WHAT TO PRODUCE –
In the book review below, turn the paragraph that begins "The scientific field of eugenics" into a short bulleted list that keeps its main facts.

(DOCUMENT SEGMENT)

首页    期刊浏览 2025年07月17日 星期四
登录注册

文章基本信息

  • 标题:In and out of the Shadow of the Holocaust.
  • 作者:Platt, Tony
  • 期刊名称:Social Justice
  • 印刷版ISSN:1043-1578
  • 出版年度:2006
  • 期号:March
  • 语种:English
  • 出版社:Crime and Social Justice Associates
  • 摘要:HERE ARE TWO IMPORTANT BOOKS ABOUT EUGENICS: DEADLY MEDICINE TAKES THE Nazi regime as its starting point, while Eugenic Nation attempts to escape "the looming presence of the Holocaust" (Stern, 2005: 2). It is not so much an irreconcilable argument as different vantage points.
  • 关键词:Books

In and out of the Shadow of the Holocaust.


Platt, Tony


Dieter Kuntz and Susan Bachrach (eds.), Deadly Medicine: Creating the Master Race. Washington, D.C.: United States Holocaust Memorial Museum, 2004. 226 pp. Alexandra Minna Stern, Eugenic Nation: Faults and Frontiers of Better Breeding in Modern America. Berkeley: University of California Press, 2005.347 pp.

HERE ARE TWO IMPORTANT BOOKS ABOUT EUGENICS: DEADLY MEDICINE TAKES THE Nazi regime as its starting point, while Eugenic Nation attempts to escape "the looming presence of the Holocaust" (Stern, 2005: 2). It is not so much an irreconcilable argument as different vantage points.

The scientific field of eugenics was based on Victorian assumptions about the biological basis of social standing and the hope that a regimen of proper breeding would improve the human race. In its heyday between the world wars, eugenics was widely and variously practiced in many countries, with followers all over the political map, from socialists to fascists. Eugenics became intertwined with nationalist demagoguery in the 1920s, especially in Germany and the United States, and was used to bolster arguments against the dangers of "miscegenation," women's equality, welfare rights, and immigration from outside the West. The Nazis gave eugenics an honored place in its repertoire of "racial science," while it became the darling of American reformers in search of a scientific rationale for holding back the tide of social equality.

(End DOCUMENT SEGMENT)
(INFORMATION GIVEN)

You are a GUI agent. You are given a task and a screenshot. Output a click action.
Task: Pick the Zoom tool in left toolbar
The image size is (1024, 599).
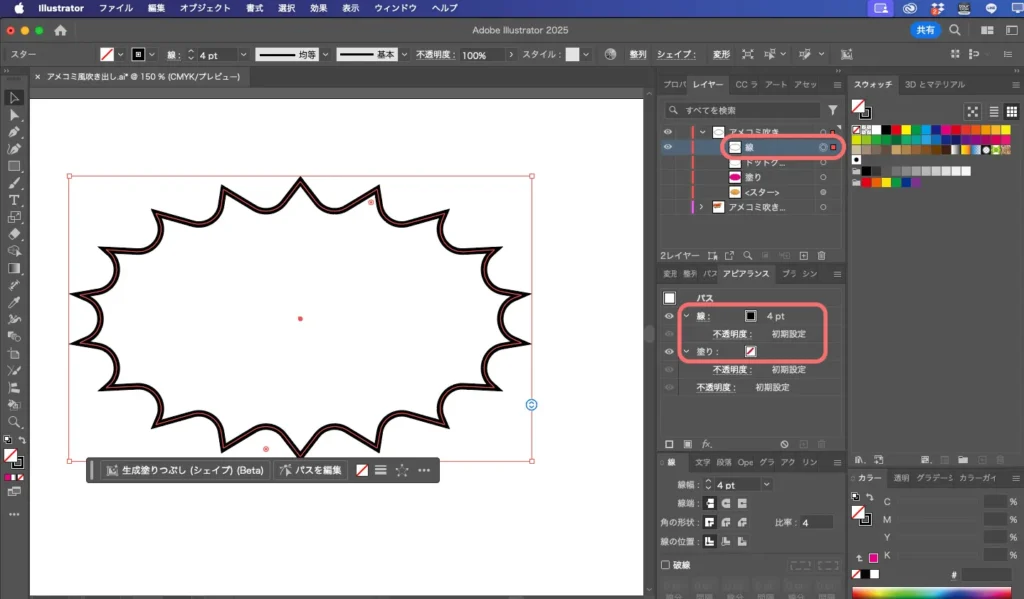pos(14,422)
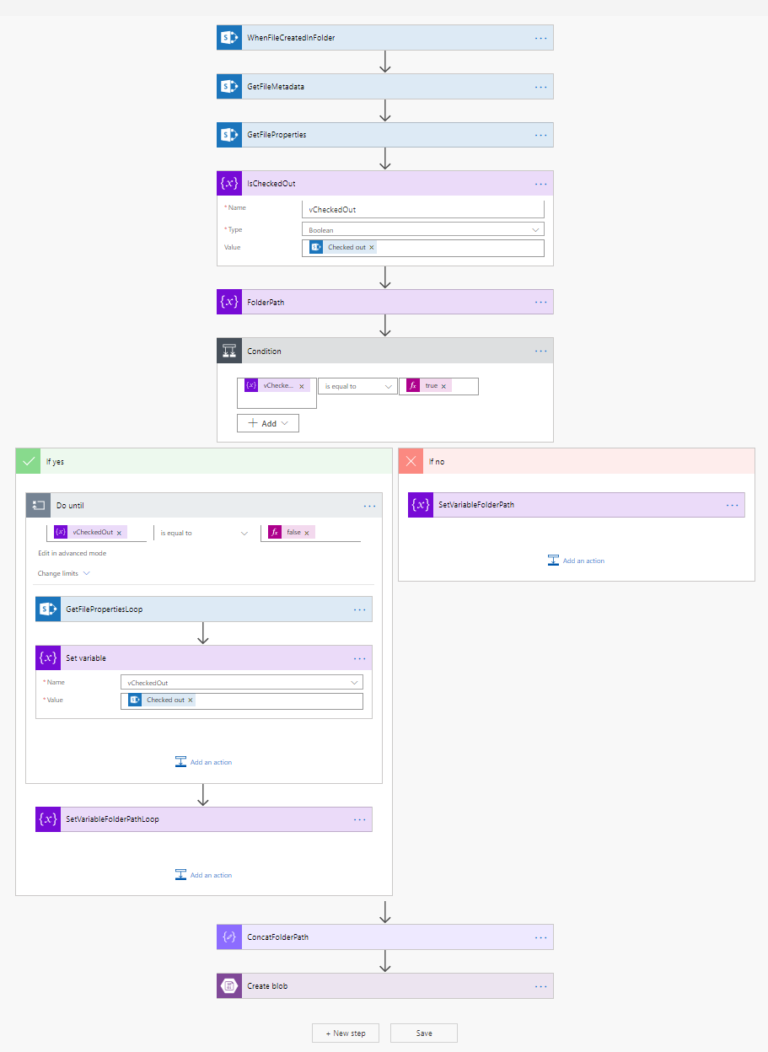Click the green checkmark icon on If yes branch
This screenshot has width=768, height=1052.
coord(28,461)
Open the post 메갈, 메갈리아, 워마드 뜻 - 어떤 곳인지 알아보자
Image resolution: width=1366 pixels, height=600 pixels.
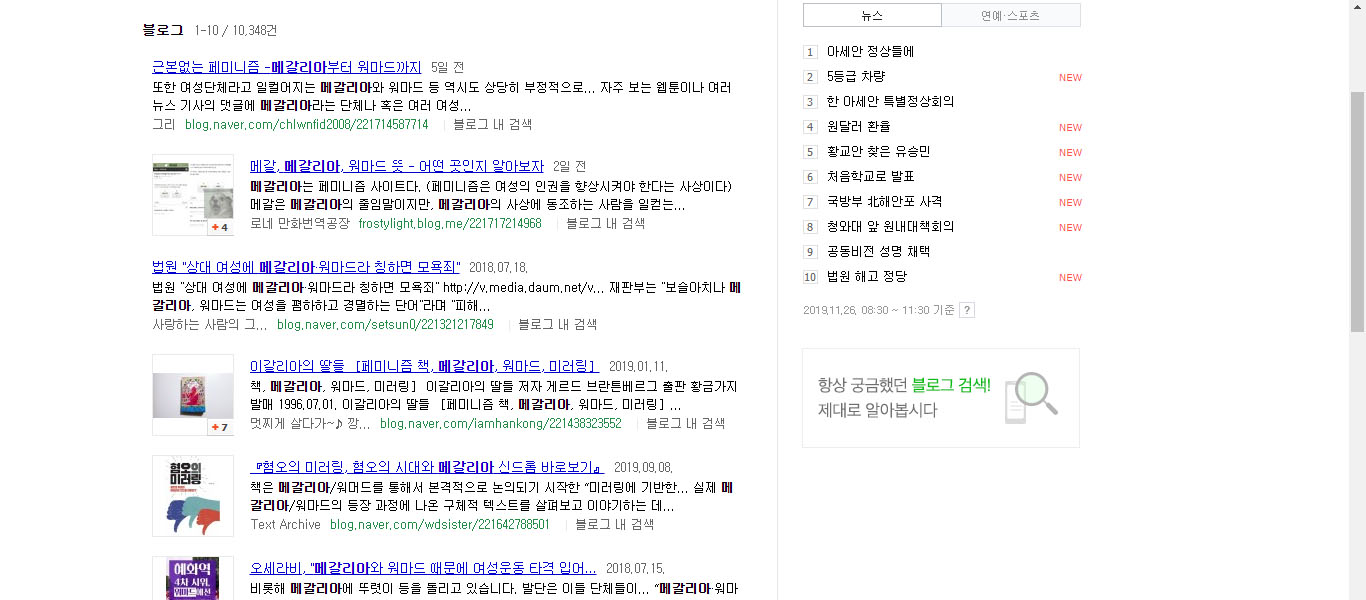coord(397,167)
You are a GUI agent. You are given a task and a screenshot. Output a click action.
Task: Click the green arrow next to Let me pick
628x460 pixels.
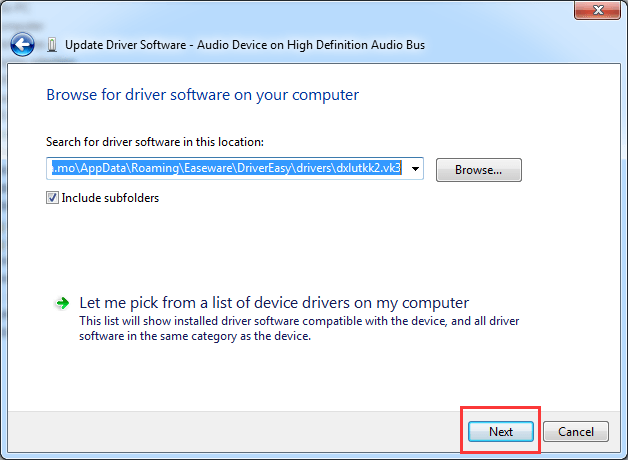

(End INFORMATION GIVEN)

EXERCISE RESPONSE –
- Eugenics rested on Victorian assumptions that social standing had a biological basis, and on the hope that proper breeding would improve the human race.
- At its peak between the world wars, it was practiced widely and in varied ways in many countries, with followers from socialists to fascists.
- In the 1920s, especially in Germany and the United States, it became tied to nationalist demagoguery. It was used to argue against "miscegenation," women's equality, welfare rights, and immigration from outside the West.
- The Nazis gave it an honored place in their "racial science."
- In the United States it became a favorite of reformers looking for a scientific reason to hold back social equality.